1. Introduction

The SMMU (System MMU) allows AXI masters, besides the CPUs, to have a virtualized view of the system memory. The SMMU is analogous to the MMU of the A53 . The SMMU requires masters such as DMAs to use virtual addresses rather than physical addresses. The SMMU is transparent to device drivers in Linux as the DMA framework knows how to handle it. The SMMU is equivalent to an IOMMU used in other system architectures.

This page is not intended to be a tutorial about the SMMU. The reader should refer to other documents (such as the MPSoC Technical Reference Manual and Software Developers Guide) for a more detailed understanding of MPSoC together with ARM documents such as the ARM System Memory Management Unit Architecture Specification and the ARM Cortex-A Series Programmers Guide for a more complete understanding of the SMMU operation. The primary focus of this page at this time is using the SMMU with devices in the programmable logic (PL).

Note that use of the SMMU with the PL is an advanced topic with some limitations that should be clearly understood. This page attempts to clarify the limitations to allow users to do prototyping with the SMMU. The Xilinx PetaLinux 2017.4 release does not enable the SMMU in the device tree by default. This page walks through the process of building a complete prototype system to support user space DMA using the SMMU.

2. User Space DMA

A primary motive for the use of the SMMU is to allow a user space DMA implementation. User space DMA for the context of this page is defined as allocation of memory and control of a DMA device from user space in Linux. User space DMA in the past has had several challenges that kept it from being an easy solution. Most users tend to write kernel space drivers rather than a user space solution,

2.1 User Space Cache Control

The 1st challenge is cache control from user space. For systems which are only software coherent, not hardware coherent, the software must do cache maintenance and that is challenging from user space as a kernel space driver is typically required.

2.2 User Space Memory Allocation

The 2nd challenge is memory allocation from user space. Systems without an SMMU use physical addresses with the DMA device such that contiguous memory is typically used or scatter gather with scattered memory pages. A kernel space driver is typically required to allocate contiguous memory.

2.3 MPSOC Solution

MPSOC provides solutions to both challenges described above. The SMMU allows user space memory allocation to be used for DMA. The hardware coherency of MPSOC allows cached memory to used for DMA from user space and removes the need for cache control. The SMMU also provides an additional level of protection in that DMAs cannot access memory other than the memory that has been setup in the SMMU.

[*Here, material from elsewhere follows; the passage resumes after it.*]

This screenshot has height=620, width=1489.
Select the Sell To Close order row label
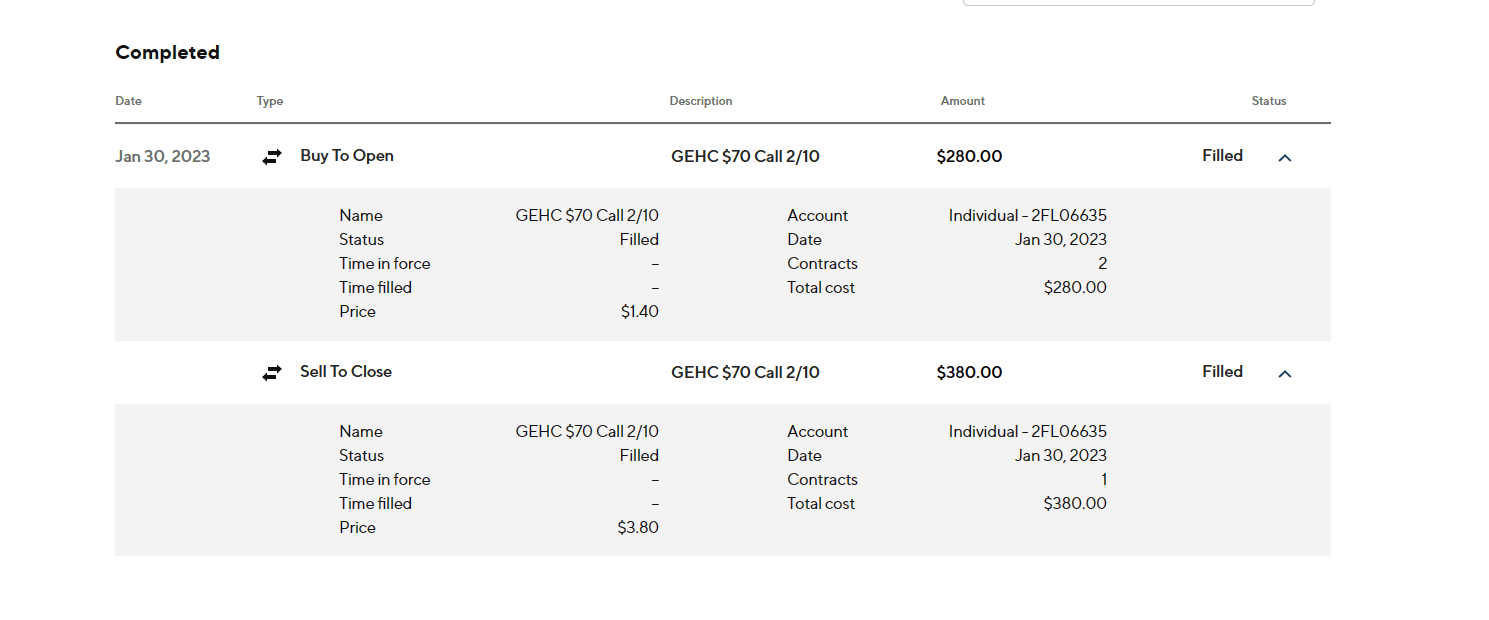click(x=346, y=372)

3. Simple AXI DMA Hardware System

The simplest prototype system for this purpose is designed with the following characteristics:
  • Does not include any AXI interconnect for the DMA data interface
  • Connects the DMA data interface to HPC0 of the MPSOC
  • Uses a single AXI data interface on the DMA
  • Is hardware coherent such that all AXI transactions from the DMA are coherent as described in MPSOC Cache Coherency
  • Uses only simple DMA rather than scatter gather
  • Enables high addresses in Vivado as described in PL Masters
  • Loops the DMA transmit steram back to the DMA receive stream for easy testing.

3.1 Hardware Details

The following diagrams illustrate such a system with the AXI DMA connected to the HPC0 port of MPSOC.

simple-axi-dma-smmu.JPG

3.2 AXI DMA Configuration

axi-dma-64-bit.JPG

3.3 AXI Interconnect Limitations

Vivado adds AXI interconnects (or SmartConnect) by default when connecting DMA IP to the MPSOC. The interconnect contains crossbar switches which are configured to allow only physical addresses of slaves to be passed through the interconnect. This will not allow virtual addresses to be used for DMA as transactions get blocked at the crossbar switch. A user can manually insert an AXI crossbar switch and then manually configure the address ranges that pass through to open it up for virtual addresses. The following illustration shows an additional address range added to a crossbar switch.


addresseditor3.JPG


4. Device Tree

4.1 SMMU Enable

The device tree for the SMMU is disabled by default in PetaLinux 2017.4 so that it must be enabled. The following device tree snippet illustrates enabling the SMMU.
&smmu {
   status = "okay";
};

4.2 AXI DMA Stream IDs

The device tree for the AXI DMA must be setup with the "iommu" property to cause the SMMU to function with the device. Stream IDs are required for each master interface of the DMA in the iommu property. The number of stream IDs required for the device are challenging to understand as they don't always directly correlate to physical AXI master interfaces. The AXI DMA configured with the most master interfaces (scatter gather with seperate data interfaces) uses three stream IDs such that this is the easiest starting point. Stream ID details are explained on this page: Xen and PL Masters.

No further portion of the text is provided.